Hello all, I am currently working on RNA seq analysis of TCGA and SRA cancer data.I have processed the SRA data similar to TCGA by following their pipeline.The problem appears in differential expression analysis.I have used edgeR, voom and DESeq to carry out the DEG analysis using both expected and normalized count.I am not confident about the results since the pooled normal samples that come from both SRA and TCGA cluster differently which leads me to believe that there might be a bias.I have 2 questions to ask regarding this: 1.Is the broad firehose data of TCGA genes.normalized.results samples already log 2 normalized after upper quartile normalization or should we normalize them before finding the differentially expressed genes? 2.Is there any other method to identify the DEGs which takes into account the database differences?
Regards, Swati krishna
Did you try doing batch normalization (using Combat)? TCGA and SRA might be sequenced using different library kits (poly A vs rib zero or vice versa )which also have to be corrected.
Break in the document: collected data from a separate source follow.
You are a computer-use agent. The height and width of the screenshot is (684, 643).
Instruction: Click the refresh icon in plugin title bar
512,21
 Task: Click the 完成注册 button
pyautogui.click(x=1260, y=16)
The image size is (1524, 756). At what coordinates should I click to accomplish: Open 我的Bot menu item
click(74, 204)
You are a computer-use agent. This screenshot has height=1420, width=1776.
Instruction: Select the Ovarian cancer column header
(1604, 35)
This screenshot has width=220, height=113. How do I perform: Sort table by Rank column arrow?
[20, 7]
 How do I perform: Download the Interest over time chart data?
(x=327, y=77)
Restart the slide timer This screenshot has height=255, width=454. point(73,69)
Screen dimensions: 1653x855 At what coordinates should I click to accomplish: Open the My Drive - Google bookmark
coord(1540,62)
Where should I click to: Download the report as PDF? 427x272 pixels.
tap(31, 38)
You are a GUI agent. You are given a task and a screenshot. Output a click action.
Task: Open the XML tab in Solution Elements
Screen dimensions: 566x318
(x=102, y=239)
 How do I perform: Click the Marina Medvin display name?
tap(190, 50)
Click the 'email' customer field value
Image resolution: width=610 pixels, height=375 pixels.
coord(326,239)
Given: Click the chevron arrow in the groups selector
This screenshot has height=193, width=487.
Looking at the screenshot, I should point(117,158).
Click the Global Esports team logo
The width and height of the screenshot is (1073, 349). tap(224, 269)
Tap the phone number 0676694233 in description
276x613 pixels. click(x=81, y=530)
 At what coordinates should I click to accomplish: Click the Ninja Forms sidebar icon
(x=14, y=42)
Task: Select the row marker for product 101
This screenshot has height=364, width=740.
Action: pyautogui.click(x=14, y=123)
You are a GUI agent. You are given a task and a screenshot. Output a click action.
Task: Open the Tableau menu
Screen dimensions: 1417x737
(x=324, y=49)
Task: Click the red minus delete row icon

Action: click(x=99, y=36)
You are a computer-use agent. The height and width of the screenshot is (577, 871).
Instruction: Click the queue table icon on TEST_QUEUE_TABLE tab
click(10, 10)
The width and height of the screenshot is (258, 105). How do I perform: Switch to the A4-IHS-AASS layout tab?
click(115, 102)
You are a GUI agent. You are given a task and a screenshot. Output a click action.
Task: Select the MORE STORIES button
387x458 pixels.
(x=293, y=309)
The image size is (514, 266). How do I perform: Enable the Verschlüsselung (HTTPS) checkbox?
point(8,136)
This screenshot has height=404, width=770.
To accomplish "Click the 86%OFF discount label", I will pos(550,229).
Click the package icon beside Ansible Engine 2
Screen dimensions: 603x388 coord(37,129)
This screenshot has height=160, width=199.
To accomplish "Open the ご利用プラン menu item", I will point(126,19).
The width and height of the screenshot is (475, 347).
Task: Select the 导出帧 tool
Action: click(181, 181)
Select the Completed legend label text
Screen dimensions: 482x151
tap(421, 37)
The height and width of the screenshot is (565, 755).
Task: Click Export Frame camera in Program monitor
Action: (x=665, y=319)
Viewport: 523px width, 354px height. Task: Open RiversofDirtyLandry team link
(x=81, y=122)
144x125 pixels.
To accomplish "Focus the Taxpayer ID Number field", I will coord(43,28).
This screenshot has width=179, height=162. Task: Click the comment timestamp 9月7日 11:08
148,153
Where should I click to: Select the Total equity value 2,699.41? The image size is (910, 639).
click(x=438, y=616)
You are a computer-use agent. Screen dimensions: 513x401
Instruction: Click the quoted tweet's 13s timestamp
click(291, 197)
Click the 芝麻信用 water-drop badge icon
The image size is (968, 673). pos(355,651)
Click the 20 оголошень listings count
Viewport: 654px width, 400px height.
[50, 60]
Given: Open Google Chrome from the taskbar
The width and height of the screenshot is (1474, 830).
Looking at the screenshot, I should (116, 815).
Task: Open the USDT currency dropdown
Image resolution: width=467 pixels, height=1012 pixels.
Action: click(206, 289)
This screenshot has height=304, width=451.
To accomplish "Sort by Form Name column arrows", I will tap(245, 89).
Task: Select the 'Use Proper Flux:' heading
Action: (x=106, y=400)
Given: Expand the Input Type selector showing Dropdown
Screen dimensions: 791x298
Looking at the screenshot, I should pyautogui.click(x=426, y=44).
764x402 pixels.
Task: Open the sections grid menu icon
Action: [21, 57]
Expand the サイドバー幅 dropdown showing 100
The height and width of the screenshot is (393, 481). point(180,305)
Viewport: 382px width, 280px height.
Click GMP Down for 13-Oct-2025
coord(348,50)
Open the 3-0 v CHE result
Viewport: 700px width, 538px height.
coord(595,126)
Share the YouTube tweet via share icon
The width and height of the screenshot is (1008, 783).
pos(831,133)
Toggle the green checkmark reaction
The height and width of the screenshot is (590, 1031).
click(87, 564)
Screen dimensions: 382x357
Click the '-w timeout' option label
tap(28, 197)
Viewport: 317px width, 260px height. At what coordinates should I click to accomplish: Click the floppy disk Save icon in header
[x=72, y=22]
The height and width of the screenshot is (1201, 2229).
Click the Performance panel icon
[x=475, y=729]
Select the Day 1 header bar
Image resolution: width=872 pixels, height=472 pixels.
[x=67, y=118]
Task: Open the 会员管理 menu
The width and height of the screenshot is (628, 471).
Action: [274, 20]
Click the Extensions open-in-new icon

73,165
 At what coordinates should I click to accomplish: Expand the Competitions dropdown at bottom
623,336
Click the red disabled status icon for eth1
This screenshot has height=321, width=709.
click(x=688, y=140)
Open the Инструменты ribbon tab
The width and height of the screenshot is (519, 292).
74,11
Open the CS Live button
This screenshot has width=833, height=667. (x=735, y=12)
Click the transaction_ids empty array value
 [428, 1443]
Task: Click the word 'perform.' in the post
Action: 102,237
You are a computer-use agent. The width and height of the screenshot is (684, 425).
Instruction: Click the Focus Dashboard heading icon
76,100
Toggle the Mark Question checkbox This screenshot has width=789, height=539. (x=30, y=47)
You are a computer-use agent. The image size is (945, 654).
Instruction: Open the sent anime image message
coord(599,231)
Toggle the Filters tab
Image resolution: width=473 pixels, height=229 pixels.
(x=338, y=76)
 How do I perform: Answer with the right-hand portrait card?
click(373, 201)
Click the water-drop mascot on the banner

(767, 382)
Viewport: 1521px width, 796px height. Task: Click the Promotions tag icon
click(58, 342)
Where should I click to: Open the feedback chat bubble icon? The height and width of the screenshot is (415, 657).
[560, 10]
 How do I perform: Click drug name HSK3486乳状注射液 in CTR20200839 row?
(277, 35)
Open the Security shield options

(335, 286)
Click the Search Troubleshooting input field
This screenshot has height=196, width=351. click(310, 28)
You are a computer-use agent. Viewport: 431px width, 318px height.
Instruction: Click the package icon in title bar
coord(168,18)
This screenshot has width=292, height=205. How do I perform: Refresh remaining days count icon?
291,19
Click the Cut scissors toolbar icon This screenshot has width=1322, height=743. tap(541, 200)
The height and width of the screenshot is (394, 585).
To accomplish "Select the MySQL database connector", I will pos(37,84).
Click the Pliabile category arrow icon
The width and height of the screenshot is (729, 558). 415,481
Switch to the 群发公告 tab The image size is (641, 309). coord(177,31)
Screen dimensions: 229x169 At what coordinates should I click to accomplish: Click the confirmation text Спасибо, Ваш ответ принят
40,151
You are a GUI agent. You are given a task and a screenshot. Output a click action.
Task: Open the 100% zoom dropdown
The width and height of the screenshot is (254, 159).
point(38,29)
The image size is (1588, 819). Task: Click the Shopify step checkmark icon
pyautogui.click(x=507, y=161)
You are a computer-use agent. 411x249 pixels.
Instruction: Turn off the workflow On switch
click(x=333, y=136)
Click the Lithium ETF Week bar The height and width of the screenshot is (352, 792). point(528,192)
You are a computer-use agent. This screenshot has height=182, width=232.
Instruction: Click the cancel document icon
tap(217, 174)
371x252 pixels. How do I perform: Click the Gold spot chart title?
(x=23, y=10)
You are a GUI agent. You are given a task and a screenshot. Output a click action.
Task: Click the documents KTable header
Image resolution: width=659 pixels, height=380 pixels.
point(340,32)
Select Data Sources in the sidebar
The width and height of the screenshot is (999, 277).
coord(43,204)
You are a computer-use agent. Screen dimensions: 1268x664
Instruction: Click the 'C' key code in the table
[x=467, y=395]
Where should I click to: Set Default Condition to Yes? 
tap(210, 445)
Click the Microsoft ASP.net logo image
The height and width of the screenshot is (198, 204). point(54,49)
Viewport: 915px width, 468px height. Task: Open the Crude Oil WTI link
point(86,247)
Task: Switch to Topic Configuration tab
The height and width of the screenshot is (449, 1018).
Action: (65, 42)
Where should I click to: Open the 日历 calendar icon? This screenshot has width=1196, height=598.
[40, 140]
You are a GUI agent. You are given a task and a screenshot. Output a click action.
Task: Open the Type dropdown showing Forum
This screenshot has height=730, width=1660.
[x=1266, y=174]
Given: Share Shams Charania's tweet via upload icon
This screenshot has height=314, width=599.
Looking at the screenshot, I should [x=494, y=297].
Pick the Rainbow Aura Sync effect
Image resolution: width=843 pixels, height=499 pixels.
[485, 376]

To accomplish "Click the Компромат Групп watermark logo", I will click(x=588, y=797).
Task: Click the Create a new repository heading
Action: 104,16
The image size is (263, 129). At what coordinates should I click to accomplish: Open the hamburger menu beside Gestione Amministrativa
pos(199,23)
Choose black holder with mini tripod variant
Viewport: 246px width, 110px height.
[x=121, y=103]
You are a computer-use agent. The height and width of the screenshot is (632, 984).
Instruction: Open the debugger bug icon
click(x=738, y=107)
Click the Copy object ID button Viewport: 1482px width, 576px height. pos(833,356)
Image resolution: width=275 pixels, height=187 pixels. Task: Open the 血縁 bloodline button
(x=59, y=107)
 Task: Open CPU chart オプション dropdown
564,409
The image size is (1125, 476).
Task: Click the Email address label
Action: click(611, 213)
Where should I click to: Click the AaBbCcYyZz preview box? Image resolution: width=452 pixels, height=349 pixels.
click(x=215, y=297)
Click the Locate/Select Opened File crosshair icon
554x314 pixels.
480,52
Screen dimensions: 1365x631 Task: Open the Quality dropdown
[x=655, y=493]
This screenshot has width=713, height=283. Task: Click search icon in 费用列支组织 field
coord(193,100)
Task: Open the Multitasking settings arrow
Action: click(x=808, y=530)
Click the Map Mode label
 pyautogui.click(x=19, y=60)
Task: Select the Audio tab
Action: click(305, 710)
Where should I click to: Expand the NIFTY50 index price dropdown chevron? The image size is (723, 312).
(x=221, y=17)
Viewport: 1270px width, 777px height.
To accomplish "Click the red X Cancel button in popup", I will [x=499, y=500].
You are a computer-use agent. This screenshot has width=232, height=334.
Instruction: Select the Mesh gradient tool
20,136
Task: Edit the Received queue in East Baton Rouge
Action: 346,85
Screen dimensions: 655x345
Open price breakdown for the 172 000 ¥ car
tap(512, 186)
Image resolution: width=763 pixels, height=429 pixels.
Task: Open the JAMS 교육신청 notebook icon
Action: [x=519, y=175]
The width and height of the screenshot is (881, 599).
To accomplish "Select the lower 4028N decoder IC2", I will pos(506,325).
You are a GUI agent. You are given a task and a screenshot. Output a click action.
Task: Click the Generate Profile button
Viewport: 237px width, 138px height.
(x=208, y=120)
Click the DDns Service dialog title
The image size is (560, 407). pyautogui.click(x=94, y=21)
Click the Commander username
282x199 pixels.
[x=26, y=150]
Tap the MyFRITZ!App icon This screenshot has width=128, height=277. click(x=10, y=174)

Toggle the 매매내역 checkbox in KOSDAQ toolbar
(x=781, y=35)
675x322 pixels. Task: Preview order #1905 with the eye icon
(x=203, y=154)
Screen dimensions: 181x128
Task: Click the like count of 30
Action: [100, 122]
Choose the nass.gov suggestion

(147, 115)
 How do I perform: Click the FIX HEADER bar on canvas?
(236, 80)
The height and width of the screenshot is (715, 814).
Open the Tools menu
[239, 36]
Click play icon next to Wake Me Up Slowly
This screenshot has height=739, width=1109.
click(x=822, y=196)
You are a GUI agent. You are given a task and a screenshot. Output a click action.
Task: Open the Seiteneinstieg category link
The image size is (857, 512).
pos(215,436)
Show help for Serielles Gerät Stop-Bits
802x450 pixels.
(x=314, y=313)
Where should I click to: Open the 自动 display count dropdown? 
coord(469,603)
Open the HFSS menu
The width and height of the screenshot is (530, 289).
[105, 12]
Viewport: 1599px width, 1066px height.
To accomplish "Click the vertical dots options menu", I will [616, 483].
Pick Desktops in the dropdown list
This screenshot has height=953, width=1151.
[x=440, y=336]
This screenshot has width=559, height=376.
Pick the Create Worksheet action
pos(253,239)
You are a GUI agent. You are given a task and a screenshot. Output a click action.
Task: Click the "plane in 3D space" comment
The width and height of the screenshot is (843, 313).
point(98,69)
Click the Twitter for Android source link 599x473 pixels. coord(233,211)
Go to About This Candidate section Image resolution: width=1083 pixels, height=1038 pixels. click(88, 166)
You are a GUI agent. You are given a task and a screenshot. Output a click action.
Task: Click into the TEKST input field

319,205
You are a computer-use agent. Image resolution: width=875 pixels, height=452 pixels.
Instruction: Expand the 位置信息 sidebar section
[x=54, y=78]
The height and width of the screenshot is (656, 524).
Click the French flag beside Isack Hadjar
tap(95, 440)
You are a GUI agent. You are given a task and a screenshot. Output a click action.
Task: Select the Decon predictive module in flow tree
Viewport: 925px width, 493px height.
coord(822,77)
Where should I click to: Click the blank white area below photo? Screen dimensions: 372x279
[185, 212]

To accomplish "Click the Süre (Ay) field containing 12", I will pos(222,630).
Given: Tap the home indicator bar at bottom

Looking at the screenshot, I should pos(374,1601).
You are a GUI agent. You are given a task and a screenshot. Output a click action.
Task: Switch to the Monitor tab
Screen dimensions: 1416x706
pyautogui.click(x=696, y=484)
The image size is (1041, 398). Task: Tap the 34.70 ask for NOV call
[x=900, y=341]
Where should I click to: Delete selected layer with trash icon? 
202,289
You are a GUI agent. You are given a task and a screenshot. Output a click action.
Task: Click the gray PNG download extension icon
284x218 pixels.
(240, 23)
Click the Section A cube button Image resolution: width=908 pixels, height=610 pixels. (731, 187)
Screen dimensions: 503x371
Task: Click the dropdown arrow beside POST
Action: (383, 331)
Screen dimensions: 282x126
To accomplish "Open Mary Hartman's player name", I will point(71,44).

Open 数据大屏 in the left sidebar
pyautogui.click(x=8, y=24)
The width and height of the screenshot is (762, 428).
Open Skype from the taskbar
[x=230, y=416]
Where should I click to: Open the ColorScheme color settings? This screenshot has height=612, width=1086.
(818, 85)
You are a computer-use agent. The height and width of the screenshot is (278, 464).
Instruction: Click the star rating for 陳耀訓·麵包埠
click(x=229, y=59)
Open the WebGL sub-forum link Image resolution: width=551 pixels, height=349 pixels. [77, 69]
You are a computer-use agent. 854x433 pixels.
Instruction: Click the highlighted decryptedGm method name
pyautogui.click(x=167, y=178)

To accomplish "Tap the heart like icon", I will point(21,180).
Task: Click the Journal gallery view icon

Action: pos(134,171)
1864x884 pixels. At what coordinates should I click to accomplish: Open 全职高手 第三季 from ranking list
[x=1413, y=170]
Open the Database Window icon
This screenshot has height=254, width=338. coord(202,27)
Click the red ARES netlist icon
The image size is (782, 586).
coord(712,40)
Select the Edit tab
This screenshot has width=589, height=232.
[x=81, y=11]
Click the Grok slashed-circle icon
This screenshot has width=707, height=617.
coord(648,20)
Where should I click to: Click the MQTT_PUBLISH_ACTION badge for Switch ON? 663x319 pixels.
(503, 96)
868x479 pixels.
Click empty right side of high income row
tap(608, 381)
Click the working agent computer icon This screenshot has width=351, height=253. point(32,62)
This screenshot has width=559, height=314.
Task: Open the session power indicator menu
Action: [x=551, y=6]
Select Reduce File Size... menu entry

Hello Ron, Sorry for the late reply.yes, i tried Combat,but its giving negative values in the result matrix.How can i give it as an input to edgeR?
Check out these links: edgeR: Correct pipeline for DE analysis with multiple conditions and batches
http://www.bioconductor.org/help/workflows/rnaseqGene/#batch
Remove Batch Effect From RNAseq with SVAseq and Combat
I used the below code to use Combat to remove batch effects from normal and cancer expected counts seperately. I replaced the negative values with 0 and continued with edgeR. Is this a right way to proceed?
sample=c("N1","N2","N3","N4","N5","N6", "N7","N8","N9","N10", "N11","N12","N13","N14","N15","N16", "N17","N18","N19","N20", "N21","N22","N23","N24","N25","N26", "N27","N28","N29","N30")
db=c(rep("TCGA",12),rep("SRA",18))
type=c(4,1,4,1,5,4,4,1,5,1,1,4,2,3,3,3,2,3,3,2,2,2,2,2,2,3,2,2,3,3)
batch=data.frame(sample,db,type)
my_DGEList <- DGEList(counts=normal_ec)
normal_norm <- calcNormFactors(my_DGEList, method="upperquartile")
my_data = cpm(normal_norm, log=TRUE, prior.count=2)
combat <- ComBat(dat=my_data, batch=my_batch,par.prior = FALSE, prior.plots = TRUE) # batch file included 5 batches categorized according to the cluster dendrogram plotted for the normal data.